* [Aufgabenstellung]: Führen Sie den Text über die Folgen des Klimawandels für Afrika im Anschluss an seine letzte Zeile weiter.

* [Textausschnitt]:

● ● ● ● ● ● ●

West- und Zentralafrika sollen dem Bericht nach auf ähnliche Weise einen Rückgang des durchschnittlichen Niederschlags sowie der Dürren mit Folgen für Landwirtschaft und Ökosysteme erleben. All das wirft einen dunklen Schatten auf Landwirtschaft und Wasserversorgung in der Region.

Entlang der afrikanischen Küsten wird der Meeresspiegelanstieg wahrscheinlich zu einer Zunahme der Häufigkeit und Stärke von Überschwemmungen in tieferliegenden Gebieten beitragen, wie kürzlich in Lagos, Nigeria zu sehen. Dies hat eine weitreichende Zerstörung sensibler Ökosysteme zur Folge und wird die Gemeinden in Küstenstädten zur Umsiedelung zwingen. Der Anstieg des Meeresspiegels wird ebenso zum Eindringen von Salzwasser führen, was die Verfügbarkeit von Trinkwasser einschränken wird.

Wohin führt der Weg für Afrika?

● ● ● ● ● ● ●

* [Bereitgestellte Daten]:
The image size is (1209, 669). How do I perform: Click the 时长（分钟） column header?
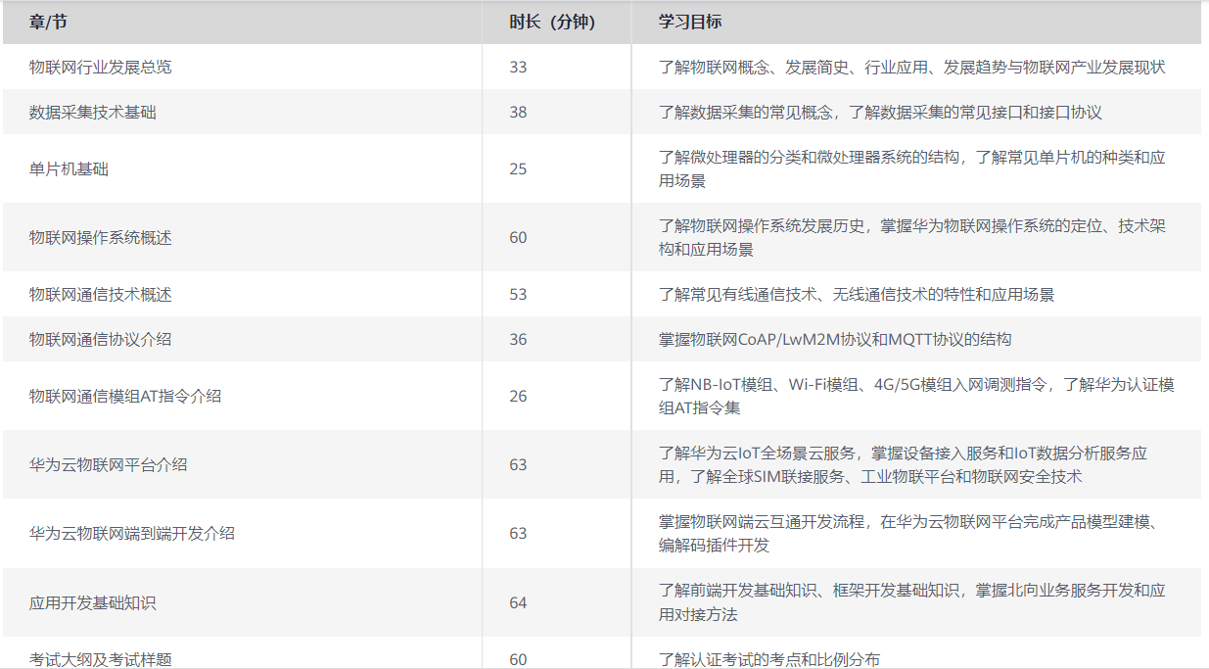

● ● ● ● ● ● ●

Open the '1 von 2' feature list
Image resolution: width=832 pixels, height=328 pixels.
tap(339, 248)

● ● ● ● ● ● ●

* [Lösung]:
Trotz der Erwartung eines Rückgangs des durchschnittlichen Niederschlags in fast allen Regionen Afrikas sind schwere Niederschläge und daraus resultierende Überschwemmungen wahrscheinlich. Die Zunahme von Extremniederschlägen hat weitreichende Folgen für fast alle sozioökonomischen Bereiche von Landwirtschaft über Wasserversorgung und Umwelt bis hin zur Infrastruktur. Diese zählen zu den Schlüsselsektoren sozioökonomischer Entwicklung.

Dies – verschärft durch das starke Bevölkerungswachstum – zeichnet ein besorgniserregendes Bild kommender Herausforderungen. Es wird mit ziemlicher Sicherheit die bereits existierende Entwicklungslücke weiten. Dies macht es erst recht erforderlich, gemeinsame Anstrengungen zu unternehmen, um sich für zukünftige, durch den Klimawandel verursachte Herausforderungen zu wappnen.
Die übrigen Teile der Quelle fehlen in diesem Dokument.